Snow-capped Ben Cruachan seen from Glen Lonan on 28. December 2014 by Colin McPherson.
It was, we were constantly reminded in the media and elsewhere, a year like no other. Certainly, for those of us who wield a camera for a living or for enjoyment – or both – there was no shortage of subject matter on which we could focus our energies on in Scotland in 2014.
From the Commonwealth Games, Ryder Cup, Year of Homecoming, Bannockburn Commemoration to the major political event of our age, the Independence referendum, Scottish photographers and photographers working in Scotland were spoilt for choice. And beyond those headline events, there were countless spin-off stories to be covered and ideas to be explored. As a result, work made here was in demand both at home an internationally. Hardly a week went by when images by Scottish photographers wasn’t featured in the most prestigious and widely-read publications around the globe.
Scotland the brave? On the Referendum trail with Document Scotland’s Stephen McLaren, 2014.
At the same time, galleries, institutions and organisations stepped up to the plate to produce and exhibit work which engaged audiences and distilled the themes and current trends in photography in Scotland. Street Level Photoworks continued to be be a major hub, staging events and showing photography which pulled together many strands and tapped into the 2014 Glasgow buzz. Both Stills Gallery and the Scottish National Portrait Gallery in Edinburgh had vibrant programmes on display and ended the year with two shows which looked beyond our borders to bring acclaimed work by Mikhael Subotzky and Patrick Waterhouse (Ponte City) and Chloe Dewe Mathews (Shot At Dawn). At internal and external locations across the country, the photographic image took centre stage in 2014.
Scotland’s future: Sophie Gerrard’s study of the nation’s youth who had their say in 2014.
At what of Document Scotland? It would take more than one short blog to chronicle everything we produced or participated in during a frenetic year. The stand-outs were our solo show at Impressions Gallery in Bradford (Beyond the Border) and our collaboration with Welsh collective A Fine Beginning at Street Level Photoworks (Common Ground). The spin-off from these major events were the salon evening we staged at diverse locations across Scotland, from a community hall on a tiny, car-free island in Argyll, to the sell-out event at the Scottish National Portrait Gallery in early summer. At all our salon events, we had the pleasure of showing not only our current work, but new and historic photography made by numerous celebrated, established or emerging practitioners, such as Sarah Amy Fishlock, Emily Macinnes, Ben Roberts, Arpita Shah and many, many others. As with the salon events, Document Scotland’s collaborative modus operandi continued to extend to our website, which showcased projects, essays and exhibitions by Scottish photographers and photography made in Scotland. These projects also spawned a hefty publication: Common Ground, an 84-page compendium, which told the story of Document Scotland’s year, set against the fascinating and turbulent events swirling around us.
Who do you think you are? Jeremy Sutton-Hibbert followed the common ridings around the Borders in 2014.

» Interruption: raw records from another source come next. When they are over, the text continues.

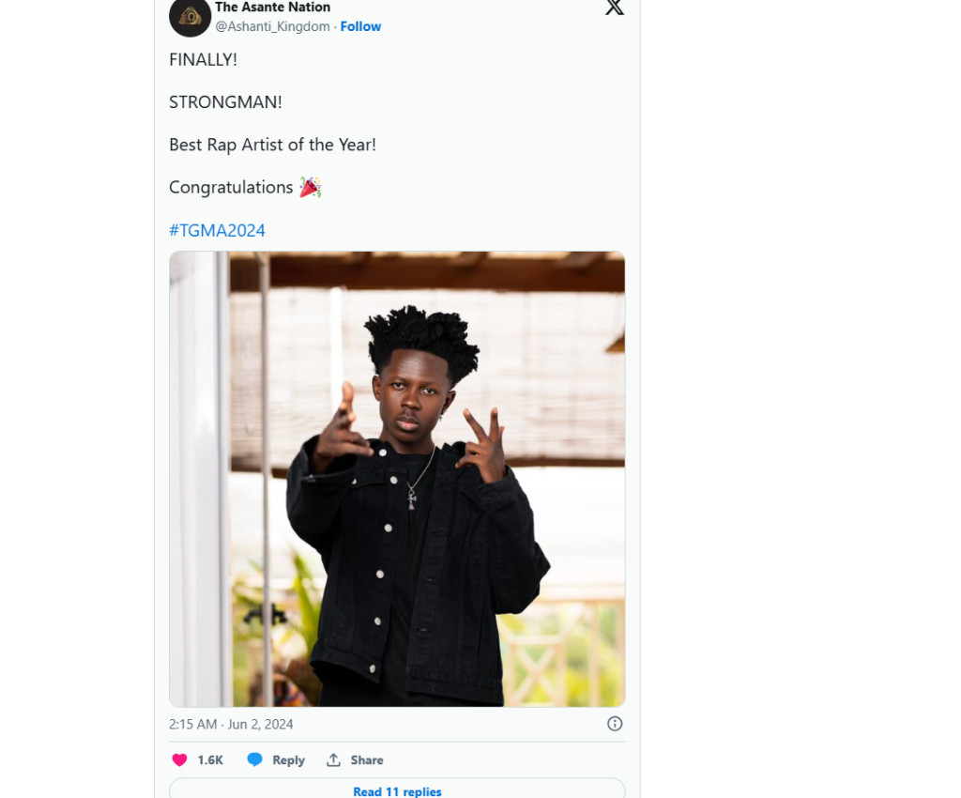The height and width of the screenshot is (798, 961).
Task: Click the 2:15 AM Jun 2, 2024 timestamp
Action: pos(231,724)
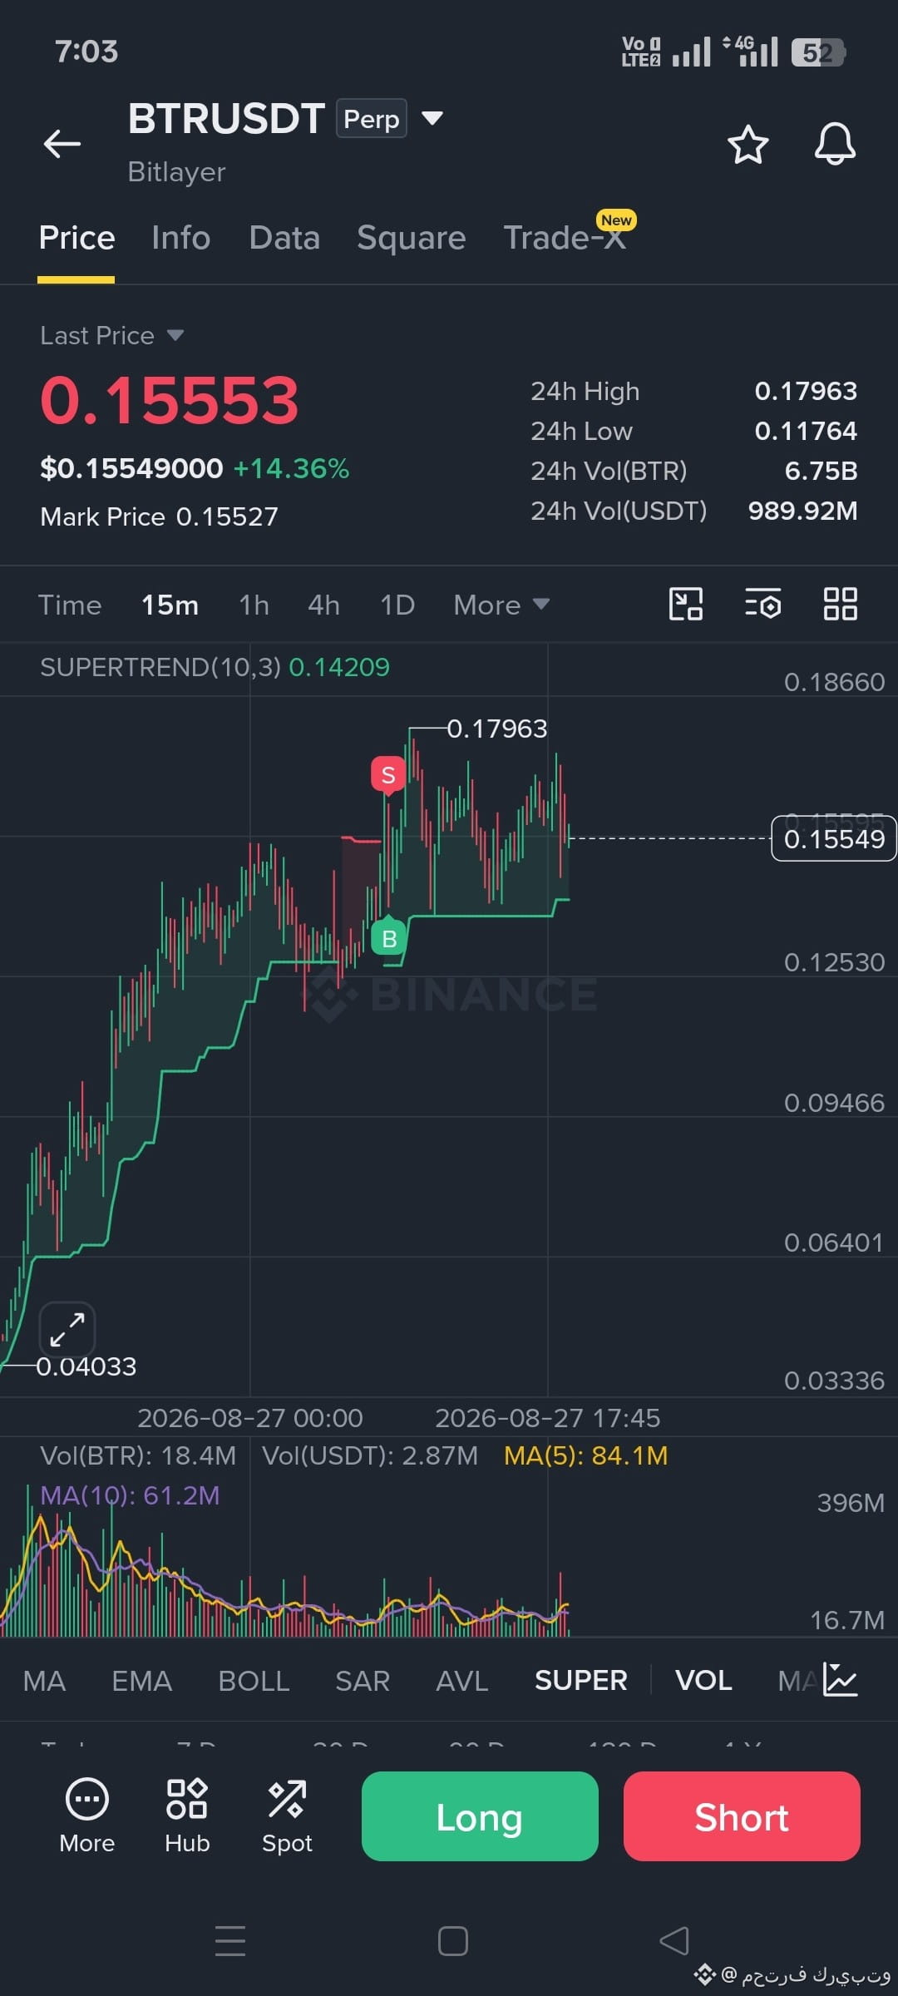Screen dimensions: 898x1996
Task: Open the Last Price dropdown
Action: 112,335
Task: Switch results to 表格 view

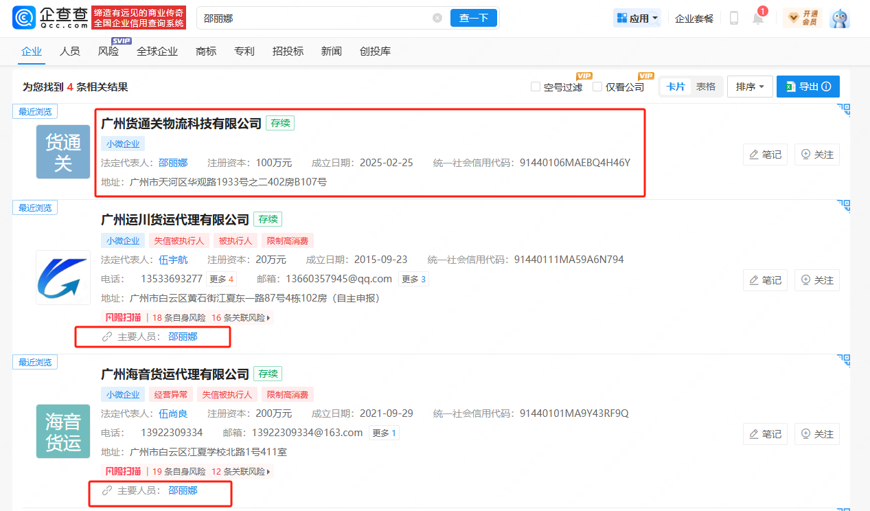Action: click(705, 86)
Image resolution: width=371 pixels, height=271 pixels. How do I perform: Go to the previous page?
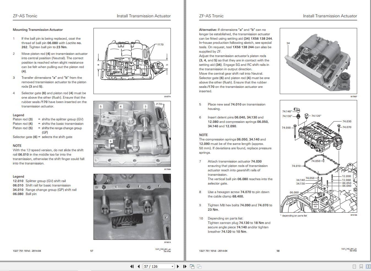pyautogui.click(x=138, y=266)
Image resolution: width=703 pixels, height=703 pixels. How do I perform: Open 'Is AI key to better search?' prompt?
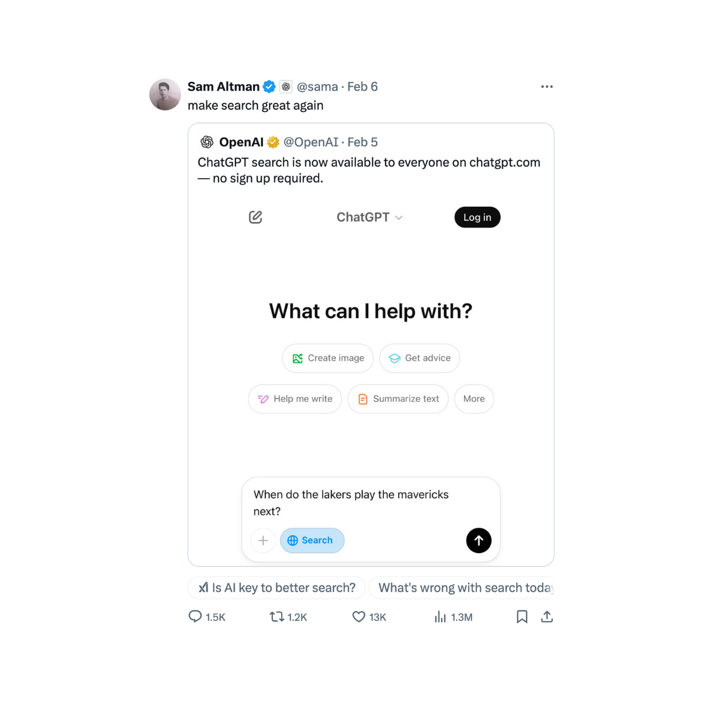(277, 588)
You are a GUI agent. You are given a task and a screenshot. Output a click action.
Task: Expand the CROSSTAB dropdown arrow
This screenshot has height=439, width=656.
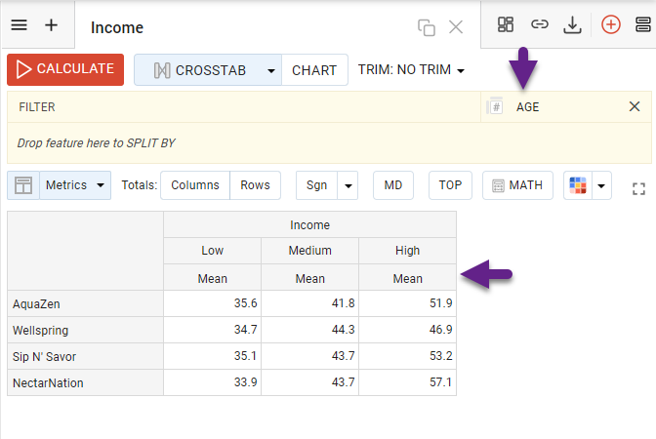[x=270, y=70]
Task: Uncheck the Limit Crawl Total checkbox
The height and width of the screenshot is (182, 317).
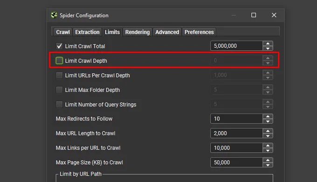Action: [x=59, y=46]
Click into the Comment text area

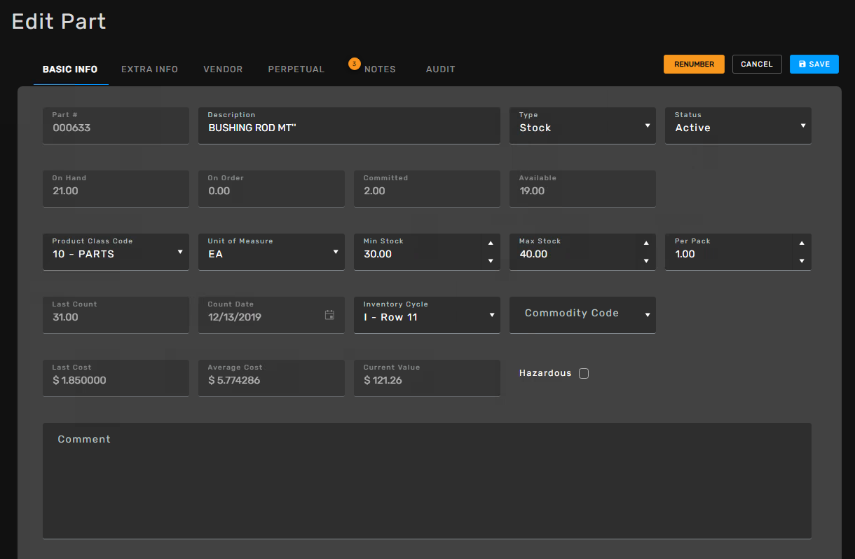click(427, 484)
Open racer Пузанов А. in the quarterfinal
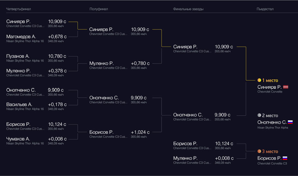Image resolution: width=298 pixels, height=176 pixels. [x=18, y=56]
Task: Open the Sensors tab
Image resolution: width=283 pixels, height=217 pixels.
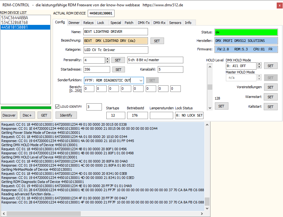Action: (175, 23)
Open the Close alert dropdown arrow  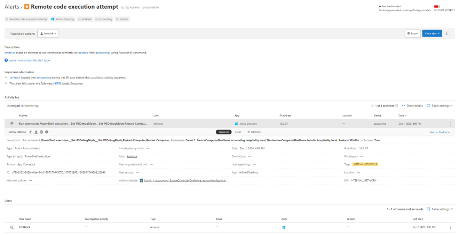438,33
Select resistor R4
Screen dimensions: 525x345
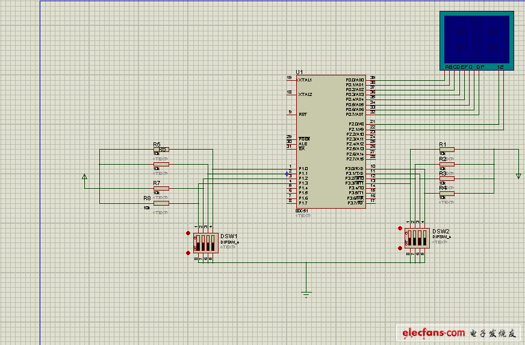447,193
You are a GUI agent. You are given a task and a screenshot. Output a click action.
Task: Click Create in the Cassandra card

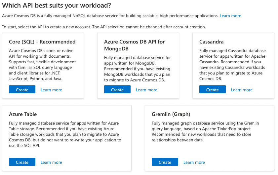click(213, 90)
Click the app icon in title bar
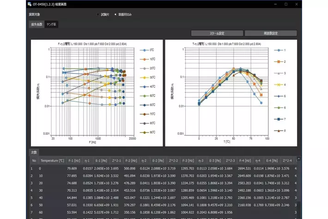Image resolution: width=328 pixels, height=219 pixels. tap(30, 4)
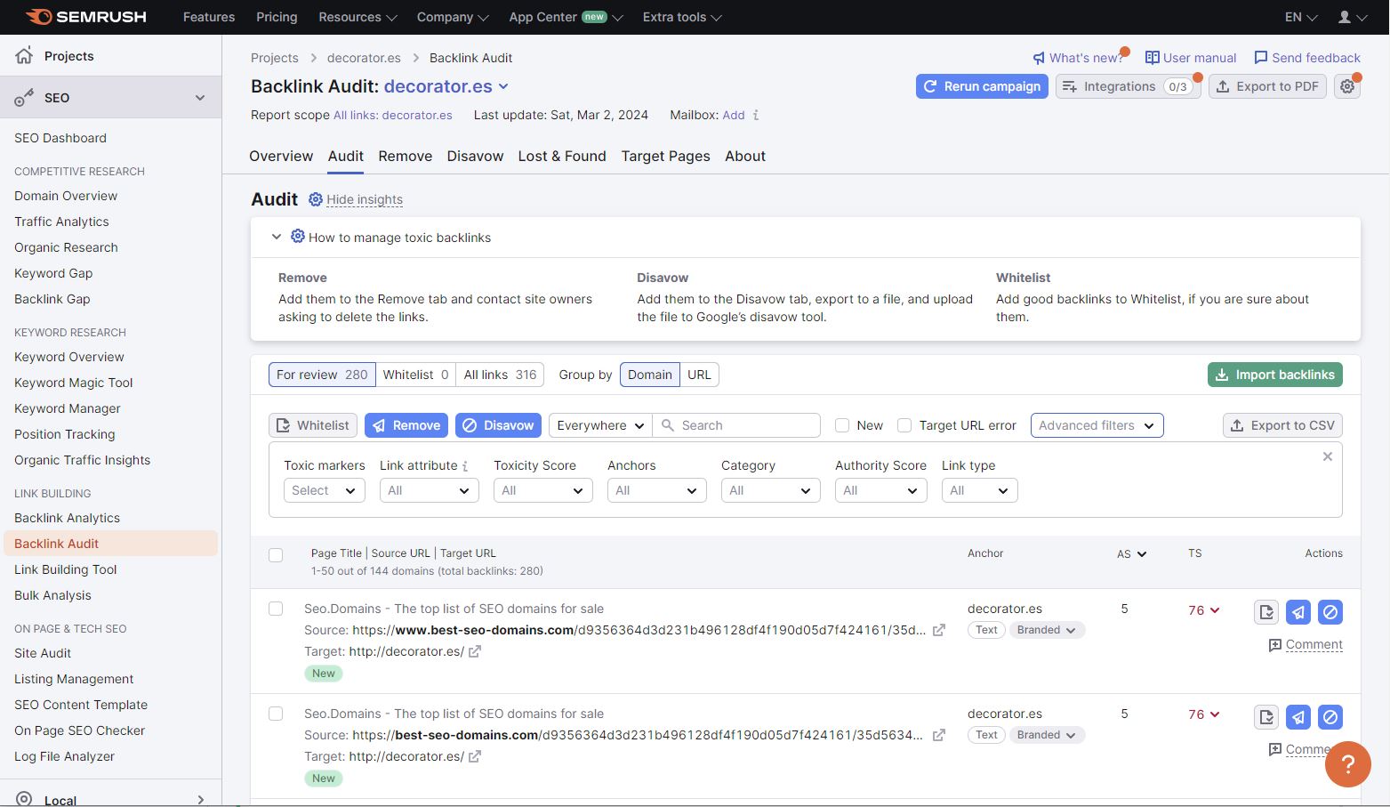Viewport: 1390px width, 807px height.
Task: Toggle the Target URL error checkbox
Action: pyautogui.click(x=904, y=425)
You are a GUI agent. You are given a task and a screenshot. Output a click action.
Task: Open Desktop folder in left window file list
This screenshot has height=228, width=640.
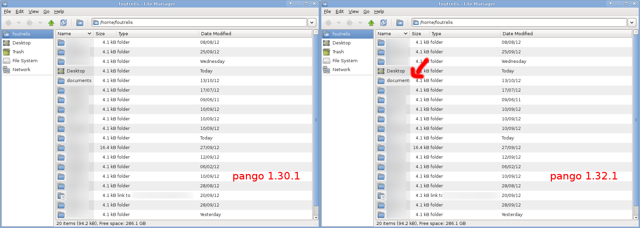[x=75, y=71]
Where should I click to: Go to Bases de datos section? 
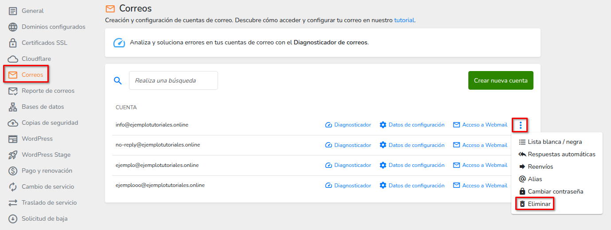43,107
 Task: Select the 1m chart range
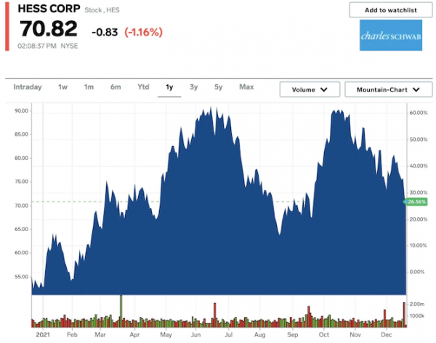89,87
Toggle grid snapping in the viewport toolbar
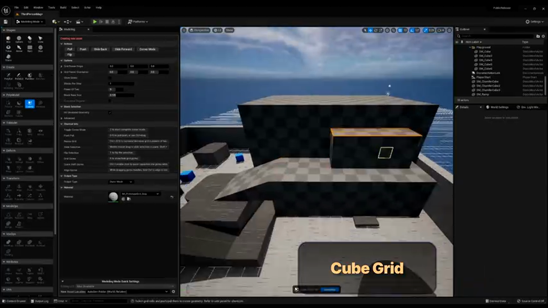The height and width of the screenshot is (308, 548). pyautogui.click(x=400, y=30)
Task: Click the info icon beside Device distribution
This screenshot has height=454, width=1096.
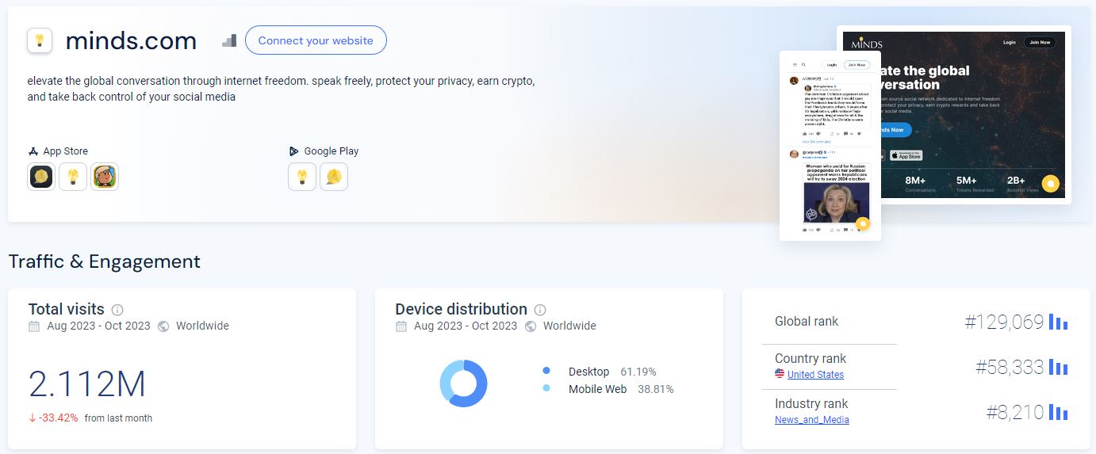Action: (540, 310)
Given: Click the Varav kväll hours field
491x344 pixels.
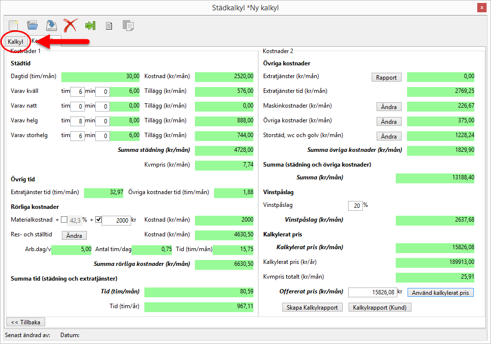Looking at the screenshot, I should [77, 91].
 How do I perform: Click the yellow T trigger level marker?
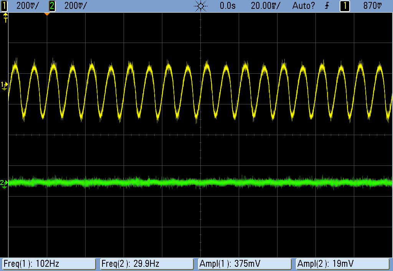coord(5,18)
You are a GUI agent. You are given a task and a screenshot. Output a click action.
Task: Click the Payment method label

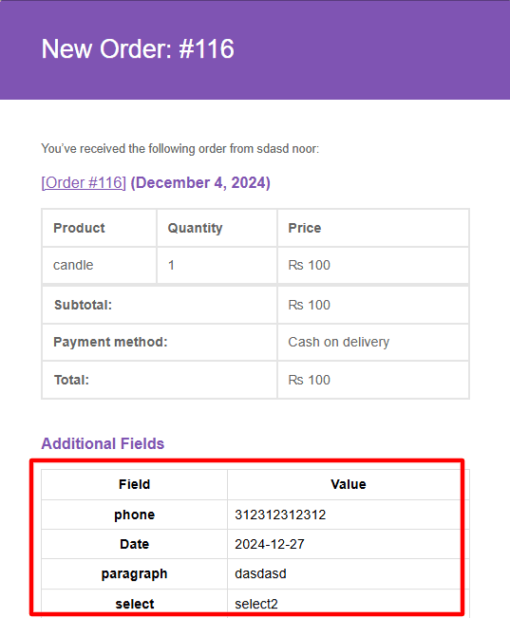[110, 342]
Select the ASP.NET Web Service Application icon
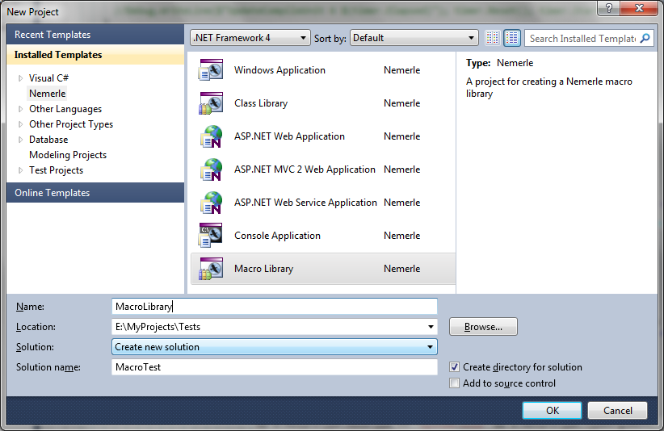 click(210, 203)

Document Scotland were grateful to receive support from a number of sources which enabled us to put together our programme of events and realise our ideas in 2014. Principal amongst these were Creative Scotland and the University of St. Andrews Library’s Special Collections department, as well as all the organisations we collaborated with throughout the year. It was especially gratifying to think that so much of the photography we made during 2014 will now reside in the internationally-acclaimed photographic archive in St. Andrews as a result of our partnership with them.
So how do we follow all that? Certainly the political focus on Scotland will be softer through 2015, although with both a General Election and elections to the Scottish Parliament on the horizon, the Referendum backwash promises to be fascinating. Beyond those narrow confines, it’s not difficult to imagine that Scottish photographers will have plenty to pick over after last year’s feast. There will be a season of photography in Edinburgh for starters and at the end of that programme, Document Scotland’s first solo show on Scottish soil will launch in late-September at SNPG’s Robert Mapplethorpe Photography Gallery. Each of our four photographers will be presenting new images which reference the projects they have been working on over the last couple of years. There will be a programme of artists talks, salon events and more, all currently in the planning. As always, we’ll be out-and-about engaging with Scottish photography and looking for work to highlight on our website and blog. If you have anything you think we may be interested in, please get in touch.
In the meantime, Document Scotland wishes you a Happy New Year and all the best for a wonderful, successful and fulfilling 2015. Slainte!